### SELEZIONE
▼▼▼

Il tema principale della serie di Fullmetal Alchemist è il cosiddetto “principio dello scambio equivalente”.

La questione si preannuncia particolarmente lampante nel caso di Fullmetal Alchemist, perché il modo in cui questo anime parla dell’identità umana legando il discorso alla dicotomia anima/corpo e alla redenzione può funzionare solo in un mondo fittizio, lontano dal nostro. Con l’inizio delle riprese della trasposizione live-action del manga di Hiromu Arakawa si è presentata l’occasione perfetta per riparlarne.

Si mormorava da tempo di una versione cinematografica in senso canonico dell’opera, che ha venduto la bellezza di 64 milioni di volumi in giro per il mondo e ha poi portato alla creazione di due serie e un film d’animazione a partire dai primi anni del 2000. Da poco tempo, la notizia è stata ufficializzata: le riprese sono infatti iniziate questa settimana a Volterra, in Italia, e continueranno fino ad agosto 2016.

Il tema principale della serie di Fullmetal Alchemist—che è ambientata in un universo distopico steampunk dove la rivoluzione industriale non ha portato alla scienza materialista e tecnologica che conosciamo, ma a una alchemica e mistica—è il cosiddetto “principio dello scambio equivalente“. Nulla si crea e nulla si distrugge secondo le leggi dell’alchimia e con la giusta arte è possibile ottenere qualsiasi sostanza desiderata “sacrificandone” una di valore equipollente.

Il principio dello scambio equivalente apre e chiude l’intera opera in senso circolare.

La storia di Fullmetal Alchemist prende il via proprio da una trasmutazione alchemica, con cui i due protagonisti—i fratelli Edward e Alphonse Elric—tentano (invano) di resuscitare la madre scomparsa, solo per ritrovarsi gravemente mutilati e costretti a girare per il mondo in cerca della leggendaria pietra filosofale, l’unico oggetto in grado di ripristinare una situazione senza richiedere altri sacrifici.

Tralasciando per un attimo le tematiche più facilmente individuabili nella serie—che spaziano dalla critica alla guerra, al valore dell’amicizia—alcune di quelle più profonde e cupe—come il concetto di anima, di identità, di colpa, ossessione e redenzione—sono, a mio avviso, la parte veramente interessante da analizzare, soprattutto se considerate relativamente alla sua ambientazione falso storica e al fatto che parliamo di un anime.

L’idea di un adattamento live-action di Fullmetal Alchemist rischia di essere un compromesso a perdere perché è praticamente impossibile mantenere il valore allegorico di un mondo completamente inventato nel momento in cui lo rendiamo con elementi del reale.

In altre parole, davanti a questa versione, rischiamo di non credere più a quello che la serie ha da dirci.

Uno dei temi principali di Fullmetal Alchemist riguarda l’identità, il cosa rende umana una persona. Ho parlato di come affronta questa domanda Ghost in the Shell (anime molto diverso sia per ambientazione che per approccio filosofico). Quest’ultimo pone l’accento sulla coscienza o, meglio, sulla coscienza umana del sé. Fullmetal Alchemist è ambientato in un mondo steampunk che riprende tutta una serie di aspetti caratteristici dell’Europa della rivoluzione industriale, e per questo utilizza un linguaggio adatto a quel (non)tempo storico; a definire l’uomo è dunque un concetto più romantico e astratto, ovvero l’anima, quella sostanza eterea e inafferrabile che è ospite del nostro corpo, ma che può non svanire del tutto con esso.

▲▲▲

### DATI GREZZI
▼▼▼

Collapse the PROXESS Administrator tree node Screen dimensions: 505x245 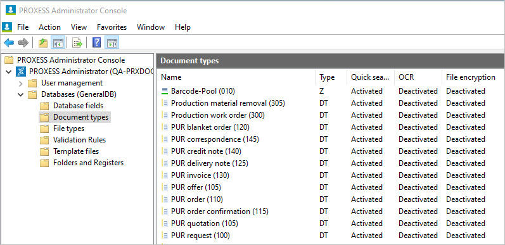[x=9, y=72]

▲▲▲

### ISTRUZIONI
• a. Rispondi alle seguenti domande sulla selezione:
(i) Quanti volumi ha venduto l'opera in giro per il mondo?
(ii) In quale città sono iniziate le riprese della trasposizione live-action?
(iii) Come si chiamano i due fratelli protagonisti?
• b. Per favore, trascrivi la selezione da "Il tema principale della serie di Fullmetal Alchemist è" fino a "perfetta per riparlarne." incluso, scambiando "anime" con "cartone animato".
• c. Riassumi in forma più breve il paragrafo della selezione che comincia con "Si mormorava da tempo", mantenendone i fatti principali.

### RISULTATI FINALI
• a.
(i) 64 milioni di volumi.
(ii) A Volterra, in Italia.
(iii) Edward e Alphonse Elric.

• b.
Il tema principale della serie di Fullmetal Alchemist è il cosiddetto “principio dello scambio equivalente”.

La questione si preannuncia particolarmente lampante nel caso di Fullmetal Alchemist, perché il modo in cui questo cartone animato parla dell’identità umana legando il discorso alla dicotomia anima/corpo e alla redenzione può funzionare solo in un mondo fittizio, lontano dal nostro. Con l’inizio delle riprese della trasposizione live-action del manga di Hiromu Arakawa si è presentata l’occasione perfetta per riparlarne.

• c. Da tempo si parlava di un film dal vivo tratto dall'opera. L'opera ha venduto 64 milioni di volumi nel mondo e dai primi anni del 2000 ha dato origine a due serie e a un film d'animazione. Ora la notizia è ufficiale: le riprese sono iniziate questa settimana a Volterra, in Italia, e dureranno fino ad agosto 2016.